### Try it
Reproduce each entry below verbatim.

### Material for this exercise
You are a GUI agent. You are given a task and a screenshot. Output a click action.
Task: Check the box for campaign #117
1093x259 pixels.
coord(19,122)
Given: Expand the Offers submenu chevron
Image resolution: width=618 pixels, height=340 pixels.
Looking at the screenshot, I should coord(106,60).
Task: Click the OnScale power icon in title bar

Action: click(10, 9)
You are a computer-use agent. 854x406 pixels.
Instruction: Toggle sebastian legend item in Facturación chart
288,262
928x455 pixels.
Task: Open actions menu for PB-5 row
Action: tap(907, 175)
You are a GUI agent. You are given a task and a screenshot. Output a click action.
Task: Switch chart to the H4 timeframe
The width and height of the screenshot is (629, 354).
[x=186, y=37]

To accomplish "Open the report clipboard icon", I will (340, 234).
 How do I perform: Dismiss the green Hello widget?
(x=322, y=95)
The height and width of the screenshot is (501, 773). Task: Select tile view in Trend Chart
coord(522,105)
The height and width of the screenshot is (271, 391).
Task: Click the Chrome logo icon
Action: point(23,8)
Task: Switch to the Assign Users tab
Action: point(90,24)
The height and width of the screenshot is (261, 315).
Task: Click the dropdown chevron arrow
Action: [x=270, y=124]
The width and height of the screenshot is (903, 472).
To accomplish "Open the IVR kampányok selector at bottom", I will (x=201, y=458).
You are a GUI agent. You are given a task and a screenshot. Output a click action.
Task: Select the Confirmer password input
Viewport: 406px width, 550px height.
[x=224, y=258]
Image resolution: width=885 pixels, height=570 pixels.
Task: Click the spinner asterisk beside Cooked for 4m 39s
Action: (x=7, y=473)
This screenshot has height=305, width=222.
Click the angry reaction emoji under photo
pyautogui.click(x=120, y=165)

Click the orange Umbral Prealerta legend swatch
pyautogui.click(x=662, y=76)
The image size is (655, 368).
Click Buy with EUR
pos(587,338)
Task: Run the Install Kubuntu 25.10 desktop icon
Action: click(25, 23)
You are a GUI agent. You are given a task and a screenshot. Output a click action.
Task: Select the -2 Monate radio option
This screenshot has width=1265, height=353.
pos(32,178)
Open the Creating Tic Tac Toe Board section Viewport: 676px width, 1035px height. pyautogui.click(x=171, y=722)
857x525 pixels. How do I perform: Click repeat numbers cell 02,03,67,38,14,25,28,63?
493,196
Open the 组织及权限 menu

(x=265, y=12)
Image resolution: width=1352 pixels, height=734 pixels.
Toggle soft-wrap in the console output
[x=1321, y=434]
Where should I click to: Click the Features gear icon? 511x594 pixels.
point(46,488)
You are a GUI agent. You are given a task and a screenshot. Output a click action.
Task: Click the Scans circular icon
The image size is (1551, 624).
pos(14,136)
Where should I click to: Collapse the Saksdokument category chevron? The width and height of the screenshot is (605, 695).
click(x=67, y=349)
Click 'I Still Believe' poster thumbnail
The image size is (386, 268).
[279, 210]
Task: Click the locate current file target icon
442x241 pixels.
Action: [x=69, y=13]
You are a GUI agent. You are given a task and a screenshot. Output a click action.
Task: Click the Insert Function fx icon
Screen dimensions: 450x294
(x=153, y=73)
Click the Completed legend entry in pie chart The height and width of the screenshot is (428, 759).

### Written solution
You are a GUI agent. You are given a task and a screenshot. Output a click action.
Task: Check the box for campaign #117
1093x259 pixels.
coord(19,122)
Given: Expand the Offers submenu chevron
Image resolution: width=618 pixels, height=340 pixels.
Looking at the screenshot, I should coord(106,60).
Task: Click the OnScale power icon in title bar

Action: click(10, 9)
You are a computer-use agent. 854x406 pixels.
Instruction: Toggle sebastian legend item in Facturación chart
288,262
928x455 pixels.
Task: Open actions menu for PB-5 row
Action: tap(907, 175)
You are a GUI agent. You are given a task and a screenshot. Output a click action.
Task: Switch chart to the H4 timeframe
The width and height of the screenshot is (629, 354).
[x=186, y=37]

To accomplish "Open the report clipboard icon", I will (340, 234).
 How do I perform: Dismiss the green Hello widget?
(x=322, y=95)
The height and width of the screenshot is (501, 773). Task: Select tile view in Trend Chart
coord(522,105)
The height and width of the screenshot is (271, 391).
Task: Click the Chrome logo icon
Action: point(23,8)
Task: Switch to the Assign Users tab
Action: point(90,24)
The height and width of the screenshot is (261, 315).
Task: Click the dropdown chevron arrow
Action: [x=270, y=124]
The width and height of the screenshot is (903, 472).
To accomplish "Open the IVR kampányok selector at bottom", I will (x=201, y=458).
You are a GUI agent. You are given a task and a screenshot. Output a click action.
Task: Select the Confirmer password input
Viewport: 406px width, 550px height.
[x=224, y=258]
Image resolution: width=885 pixels, height=570 pixels.
Task: Click the spinner asterisk beside Cooked for 4m 39s
Action: (x=7, y=473)
This screenshot has height=305, width=222.
Click the angry reaction emoji under photo
pyautogui.click(x=120, y=165)

Click the orange Umbral Prealerta legend swatch
pyautogui.click(x=662, y=76)
The image size is (655, 368).
Click Buy with EUR
pos(587,338)
Task: Run the Install Kubuntu 25.10 desktop icon
Action: click(25, 23)
You are a GUI agent. You are given a task and a screenshot. Output a click action.
Task: Select the -2 Monate radio option
This screenshot has width=1265, height=353.
pos(32,178)
Open the Creating Tic Tac Toe Board section Viewport: 676px width, 1035px height. pyautogui.click(x=171, y=722)
857x525 pixels. How do I perform: Click repeat numbers cell 02,03,67,38,14,25,28,63?
493,196
Open the 组织及权限 menu

(x=265, y=12)
Image resolution: width=1352 pixels, height=734 pixels.
Toggle soft-wrap in the console output
[x=1321, y=434]
Where should I click to: Click the Features gear icon? 511x594 pixels.
point(46,488)
You are a GUI agent. You are given a task and a screenshot. Output a click action.
Task: Click the Scans circular icon
The image size is (1551, 624).
pos(14,136)
Where should I click to: Collapse the Saksdokument category chevron? The width and height of the screenshot is (605, 695).
click(x=67, y=349)
Click 'I Still Believe' poster thumbnail
The image size is (386, 268).
[279, 210]
Task: Click the locate current file target icon
442x241 pixels.
Action: [x=69, y=13]
You are a GUI agent. You are given a task and a screenshot. Output a click action.
Task: Click the Insert Function fx icon
Screen dimensions: 450x294
(x=153, y=73)
Click the Completed legend entry in pie chart The height and width of the screenshot is (428, 759).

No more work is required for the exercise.